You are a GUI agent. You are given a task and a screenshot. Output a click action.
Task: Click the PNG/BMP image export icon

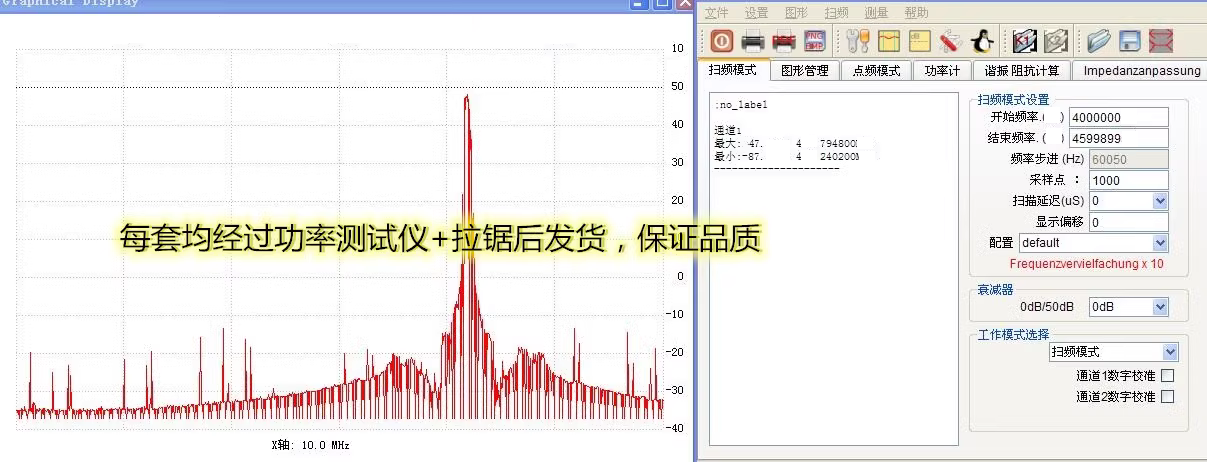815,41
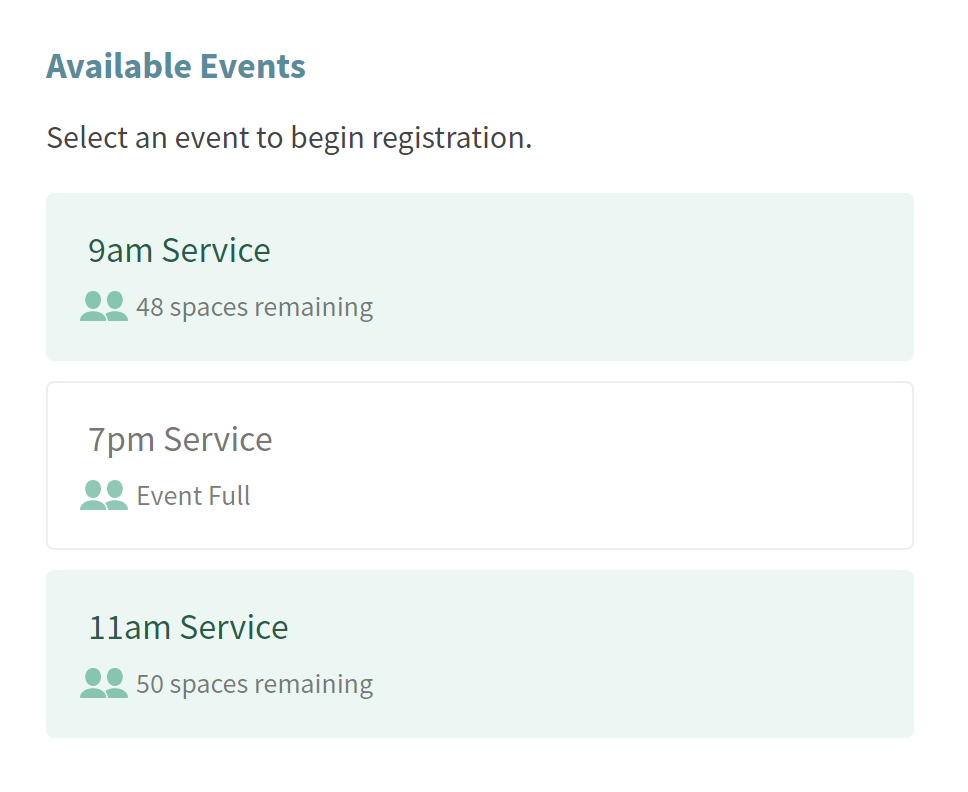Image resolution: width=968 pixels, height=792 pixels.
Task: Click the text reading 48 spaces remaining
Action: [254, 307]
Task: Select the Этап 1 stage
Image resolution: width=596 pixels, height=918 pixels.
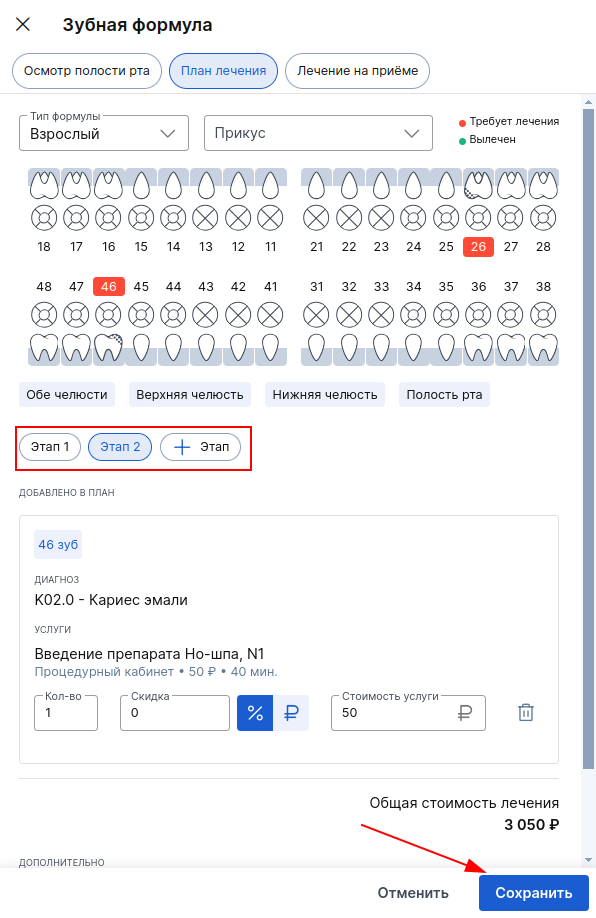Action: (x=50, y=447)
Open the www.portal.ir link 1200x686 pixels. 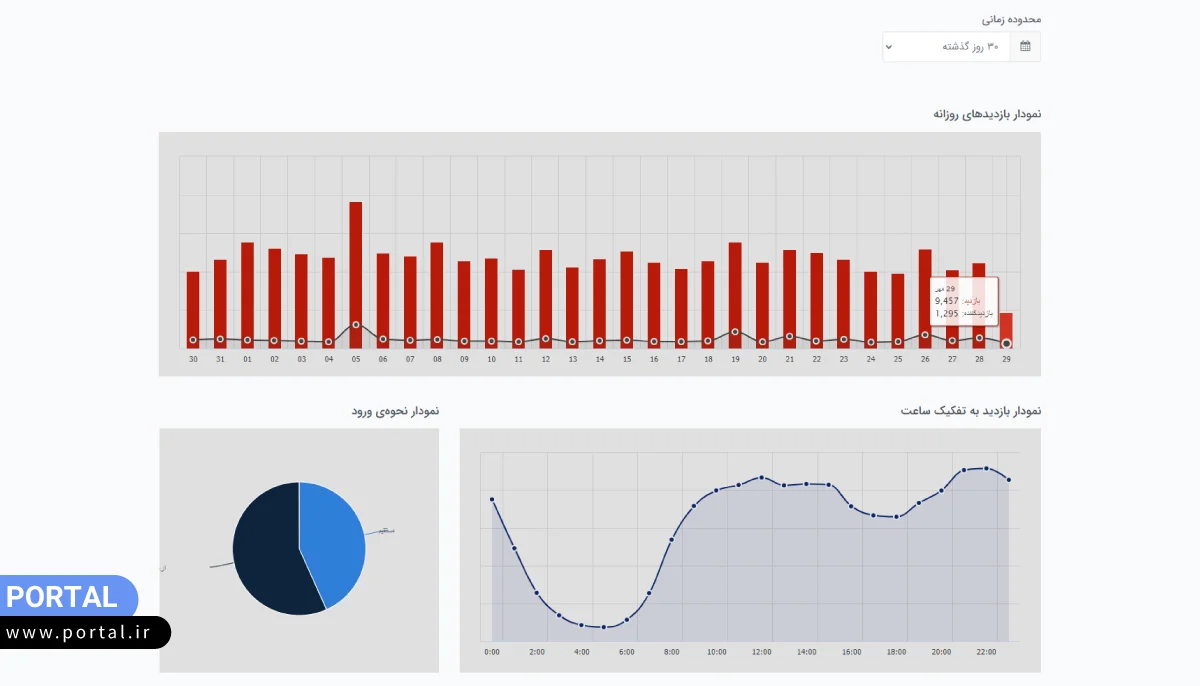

● ● ● ● ● ● ●

§ Exercise directions
Can you write out all the rows above again word for word, leaving the pictures out?

§ Finished answer
You are a GUI agent. You are given a task and a screenshot. Output a click action.
Task: Click the PNG/BMP image export icon

815,41
Image resolution: width=968 pixels, height=792 pixels.
Task: Click the text reading 48 spaces remaining
Action: [254, 307]
Task: Select the Этап 1 stage
Image resolution: width=596 pixels, height=918 pixels.
Action: (x=50, y=447)
Open the www.portal.ir link 1200x686 pixels. 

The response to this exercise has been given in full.